I am Verisheh Moradi, a Kurdish political prisoner sentenced to death in Iran. On August 1, 2023, I was arrested by the Ministry of Intelligence and taken to Evin Prison. In November 2024, I was sentenced to death charged with "baghi" (armed rebellion).
My arrest was violent. Intelligence agents shot at the car I was in, then physically assaulted me. After 13 days of interrogation, I was held in solitary confinement for five months. The pain of injustice and isolation still lingers, but this fight is bigger than me, it’s for all whose voices have been silenced.
I am Sharifeh Mohammadi, an Iranian labor rights activist, sentenced to death—again. My initial death sentence was overturned by Iran’s Supreme Court on October 12, 2024, and my case was sent back for retrial. But instead of justice, the court reinstated my sentence. The judge overseeing my retrial is the son of the one who sentenced me the first time—proof of a system designed not for fairness, but for silencing voices like mine.
The charges against me are baseless, tied to my work with a legal labor organisation over a decade ago. I was arrested on December 5, 2023, held in solitary confinement for 26 days, and denied access to my lawyer.
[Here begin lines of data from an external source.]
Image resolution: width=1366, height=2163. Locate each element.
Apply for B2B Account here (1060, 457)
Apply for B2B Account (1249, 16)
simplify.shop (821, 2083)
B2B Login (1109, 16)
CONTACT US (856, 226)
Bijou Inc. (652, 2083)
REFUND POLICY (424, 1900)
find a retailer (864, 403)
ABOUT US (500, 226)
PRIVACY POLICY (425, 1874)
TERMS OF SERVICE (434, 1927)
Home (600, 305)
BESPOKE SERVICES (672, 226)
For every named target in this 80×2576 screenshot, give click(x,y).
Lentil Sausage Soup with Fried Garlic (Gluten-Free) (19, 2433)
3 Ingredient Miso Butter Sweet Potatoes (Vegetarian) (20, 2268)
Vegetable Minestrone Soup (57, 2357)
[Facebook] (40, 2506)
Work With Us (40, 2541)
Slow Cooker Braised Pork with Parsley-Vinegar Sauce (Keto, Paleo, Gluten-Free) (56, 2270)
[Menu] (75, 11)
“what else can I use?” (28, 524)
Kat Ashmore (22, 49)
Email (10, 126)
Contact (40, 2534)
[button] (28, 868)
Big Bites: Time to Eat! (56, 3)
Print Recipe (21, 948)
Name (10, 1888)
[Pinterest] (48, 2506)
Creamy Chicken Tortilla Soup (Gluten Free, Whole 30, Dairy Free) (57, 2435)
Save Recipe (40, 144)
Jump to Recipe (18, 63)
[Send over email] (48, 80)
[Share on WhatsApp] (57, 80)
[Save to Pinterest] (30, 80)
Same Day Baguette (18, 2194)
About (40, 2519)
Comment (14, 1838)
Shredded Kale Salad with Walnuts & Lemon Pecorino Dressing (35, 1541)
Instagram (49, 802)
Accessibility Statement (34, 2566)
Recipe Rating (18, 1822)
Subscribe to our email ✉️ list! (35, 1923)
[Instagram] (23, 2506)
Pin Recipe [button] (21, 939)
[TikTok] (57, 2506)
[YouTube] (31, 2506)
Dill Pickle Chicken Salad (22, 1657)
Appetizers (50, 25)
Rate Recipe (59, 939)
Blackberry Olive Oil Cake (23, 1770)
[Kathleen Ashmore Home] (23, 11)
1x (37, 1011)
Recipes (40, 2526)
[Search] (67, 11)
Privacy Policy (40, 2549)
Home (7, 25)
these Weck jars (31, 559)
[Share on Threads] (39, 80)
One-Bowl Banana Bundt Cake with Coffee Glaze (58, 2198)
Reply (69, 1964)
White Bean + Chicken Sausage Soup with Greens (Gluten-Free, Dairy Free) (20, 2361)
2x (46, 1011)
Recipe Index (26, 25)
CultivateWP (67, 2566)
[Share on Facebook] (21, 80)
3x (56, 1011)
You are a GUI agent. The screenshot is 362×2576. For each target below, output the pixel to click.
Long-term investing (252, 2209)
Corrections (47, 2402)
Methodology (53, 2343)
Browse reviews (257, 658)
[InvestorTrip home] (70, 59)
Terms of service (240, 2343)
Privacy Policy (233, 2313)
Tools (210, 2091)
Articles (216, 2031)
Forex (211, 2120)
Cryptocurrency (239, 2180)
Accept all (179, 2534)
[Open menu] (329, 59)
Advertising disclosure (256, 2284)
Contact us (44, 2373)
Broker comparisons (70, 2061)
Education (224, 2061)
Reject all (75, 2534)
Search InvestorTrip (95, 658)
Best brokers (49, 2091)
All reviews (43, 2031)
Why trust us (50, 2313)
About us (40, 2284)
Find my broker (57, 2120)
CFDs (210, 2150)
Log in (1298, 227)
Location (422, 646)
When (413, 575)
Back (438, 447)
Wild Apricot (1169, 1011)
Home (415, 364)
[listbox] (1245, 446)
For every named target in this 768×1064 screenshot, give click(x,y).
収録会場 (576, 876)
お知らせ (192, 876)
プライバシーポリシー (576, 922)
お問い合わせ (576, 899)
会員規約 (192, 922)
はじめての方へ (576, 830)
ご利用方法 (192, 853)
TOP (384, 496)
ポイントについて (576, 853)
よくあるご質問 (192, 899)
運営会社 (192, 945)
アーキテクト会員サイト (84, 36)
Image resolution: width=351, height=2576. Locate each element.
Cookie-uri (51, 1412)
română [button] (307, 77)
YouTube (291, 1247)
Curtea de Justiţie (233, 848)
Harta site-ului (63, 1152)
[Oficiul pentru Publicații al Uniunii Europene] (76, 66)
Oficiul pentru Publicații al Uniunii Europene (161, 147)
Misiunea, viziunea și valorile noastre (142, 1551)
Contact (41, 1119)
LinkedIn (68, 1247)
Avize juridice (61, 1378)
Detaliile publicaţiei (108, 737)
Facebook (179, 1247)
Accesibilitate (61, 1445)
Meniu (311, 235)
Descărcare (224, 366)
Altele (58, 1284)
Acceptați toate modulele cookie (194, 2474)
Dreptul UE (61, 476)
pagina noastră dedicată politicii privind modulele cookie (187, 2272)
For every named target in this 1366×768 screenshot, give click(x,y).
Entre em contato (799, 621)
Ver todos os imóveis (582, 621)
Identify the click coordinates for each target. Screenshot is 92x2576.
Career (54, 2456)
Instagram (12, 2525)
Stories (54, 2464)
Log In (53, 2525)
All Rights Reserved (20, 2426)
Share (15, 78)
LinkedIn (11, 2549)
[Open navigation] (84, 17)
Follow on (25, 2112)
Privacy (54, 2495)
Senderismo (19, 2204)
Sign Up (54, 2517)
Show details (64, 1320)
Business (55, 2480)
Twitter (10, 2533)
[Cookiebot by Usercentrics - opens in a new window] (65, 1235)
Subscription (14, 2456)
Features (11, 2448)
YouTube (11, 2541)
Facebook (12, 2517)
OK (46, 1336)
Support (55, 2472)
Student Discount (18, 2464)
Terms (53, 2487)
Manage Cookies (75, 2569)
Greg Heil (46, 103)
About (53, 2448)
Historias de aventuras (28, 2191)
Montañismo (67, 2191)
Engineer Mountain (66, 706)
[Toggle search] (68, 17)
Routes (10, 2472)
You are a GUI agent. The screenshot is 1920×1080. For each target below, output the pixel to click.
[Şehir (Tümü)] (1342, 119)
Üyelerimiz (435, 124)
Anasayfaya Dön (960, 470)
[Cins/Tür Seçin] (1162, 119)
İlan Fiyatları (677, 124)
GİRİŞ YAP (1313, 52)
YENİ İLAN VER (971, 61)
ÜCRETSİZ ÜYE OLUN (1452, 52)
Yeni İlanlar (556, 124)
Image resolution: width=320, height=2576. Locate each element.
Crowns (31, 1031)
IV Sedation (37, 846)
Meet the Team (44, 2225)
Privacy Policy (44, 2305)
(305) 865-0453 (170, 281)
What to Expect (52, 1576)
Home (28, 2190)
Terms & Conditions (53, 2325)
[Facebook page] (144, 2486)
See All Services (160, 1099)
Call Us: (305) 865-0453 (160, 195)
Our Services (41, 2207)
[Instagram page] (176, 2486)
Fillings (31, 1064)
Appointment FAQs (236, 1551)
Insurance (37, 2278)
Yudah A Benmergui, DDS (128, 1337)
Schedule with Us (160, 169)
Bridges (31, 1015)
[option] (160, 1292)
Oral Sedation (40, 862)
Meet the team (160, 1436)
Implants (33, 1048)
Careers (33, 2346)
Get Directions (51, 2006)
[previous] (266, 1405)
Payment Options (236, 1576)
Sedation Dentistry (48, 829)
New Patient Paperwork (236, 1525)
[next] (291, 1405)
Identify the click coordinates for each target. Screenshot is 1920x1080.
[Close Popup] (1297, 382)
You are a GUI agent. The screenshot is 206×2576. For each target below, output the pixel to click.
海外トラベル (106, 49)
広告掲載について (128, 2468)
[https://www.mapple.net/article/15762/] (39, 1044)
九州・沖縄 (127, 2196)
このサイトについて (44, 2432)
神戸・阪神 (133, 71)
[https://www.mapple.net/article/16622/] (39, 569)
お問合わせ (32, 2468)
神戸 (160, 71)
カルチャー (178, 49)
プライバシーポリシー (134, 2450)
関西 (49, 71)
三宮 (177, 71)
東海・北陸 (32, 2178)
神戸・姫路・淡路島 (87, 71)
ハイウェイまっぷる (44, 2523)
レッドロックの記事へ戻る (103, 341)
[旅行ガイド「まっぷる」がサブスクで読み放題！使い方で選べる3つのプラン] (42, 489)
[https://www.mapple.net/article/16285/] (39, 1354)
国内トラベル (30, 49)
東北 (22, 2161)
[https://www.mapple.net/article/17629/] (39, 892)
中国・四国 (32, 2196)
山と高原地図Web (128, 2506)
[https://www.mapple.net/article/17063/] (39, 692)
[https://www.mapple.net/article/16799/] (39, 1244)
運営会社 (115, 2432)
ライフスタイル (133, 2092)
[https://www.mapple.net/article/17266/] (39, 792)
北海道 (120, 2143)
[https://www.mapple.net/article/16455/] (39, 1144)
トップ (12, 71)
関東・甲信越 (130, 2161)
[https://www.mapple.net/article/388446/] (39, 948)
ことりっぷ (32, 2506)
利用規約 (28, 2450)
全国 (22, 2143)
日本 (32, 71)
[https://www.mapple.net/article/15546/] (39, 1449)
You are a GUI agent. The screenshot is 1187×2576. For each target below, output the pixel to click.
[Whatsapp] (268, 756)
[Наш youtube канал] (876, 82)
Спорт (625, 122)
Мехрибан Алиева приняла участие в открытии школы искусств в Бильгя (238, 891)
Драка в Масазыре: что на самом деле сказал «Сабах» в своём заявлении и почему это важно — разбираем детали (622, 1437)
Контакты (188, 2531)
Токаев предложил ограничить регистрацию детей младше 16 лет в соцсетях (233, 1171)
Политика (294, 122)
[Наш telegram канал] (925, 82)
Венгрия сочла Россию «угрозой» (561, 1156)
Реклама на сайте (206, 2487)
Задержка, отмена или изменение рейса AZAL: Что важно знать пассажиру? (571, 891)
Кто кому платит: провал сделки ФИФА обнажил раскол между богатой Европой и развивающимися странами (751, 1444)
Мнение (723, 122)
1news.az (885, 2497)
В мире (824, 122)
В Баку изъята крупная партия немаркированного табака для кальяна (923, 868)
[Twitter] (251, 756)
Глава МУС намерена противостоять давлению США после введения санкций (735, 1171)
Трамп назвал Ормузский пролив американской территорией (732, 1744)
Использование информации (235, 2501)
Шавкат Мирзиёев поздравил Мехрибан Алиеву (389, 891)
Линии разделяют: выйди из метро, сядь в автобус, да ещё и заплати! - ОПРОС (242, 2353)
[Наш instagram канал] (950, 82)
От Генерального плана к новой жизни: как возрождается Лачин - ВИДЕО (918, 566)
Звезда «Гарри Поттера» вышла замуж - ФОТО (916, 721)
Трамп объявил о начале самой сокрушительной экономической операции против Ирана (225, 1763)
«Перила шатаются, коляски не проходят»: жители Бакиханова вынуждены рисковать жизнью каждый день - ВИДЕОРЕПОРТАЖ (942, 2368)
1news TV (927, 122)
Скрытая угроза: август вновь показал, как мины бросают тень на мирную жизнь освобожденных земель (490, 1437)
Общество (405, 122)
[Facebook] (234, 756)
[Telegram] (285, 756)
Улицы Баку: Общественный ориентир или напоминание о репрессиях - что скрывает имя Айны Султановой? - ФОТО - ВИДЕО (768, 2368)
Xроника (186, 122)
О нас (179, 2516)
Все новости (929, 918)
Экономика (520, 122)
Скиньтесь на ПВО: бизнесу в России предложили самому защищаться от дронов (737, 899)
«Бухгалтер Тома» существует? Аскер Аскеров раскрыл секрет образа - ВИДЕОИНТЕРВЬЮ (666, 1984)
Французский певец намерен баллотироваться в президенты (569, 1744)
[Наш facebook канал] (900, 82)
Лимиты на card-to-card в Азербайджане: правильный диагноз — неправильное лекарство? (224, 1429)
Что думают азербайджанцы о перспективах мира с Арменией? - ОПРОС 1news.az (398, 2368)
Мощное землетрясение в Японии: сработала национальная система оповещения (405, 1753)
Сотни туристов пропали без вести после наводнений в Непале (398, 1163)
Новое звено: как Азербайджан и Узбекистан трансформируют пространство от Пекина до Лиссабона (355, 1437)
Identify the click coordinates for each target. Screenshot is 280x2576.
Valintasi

I was allowed only two phone calls—one to my 11-year-old son. Now in Lakan Prison, I wait for justice that feels out of reach.
Our stories are just three among countless others. The rise in politically motivated death sentences has shaken Iranian civil society to its core. Stand as our witness. Be our voice. Demand an end to the death penalty and the criminalisation of peaceful activism in Iran.
Iran is a closed civic space, according to the CIVICUS Monitor.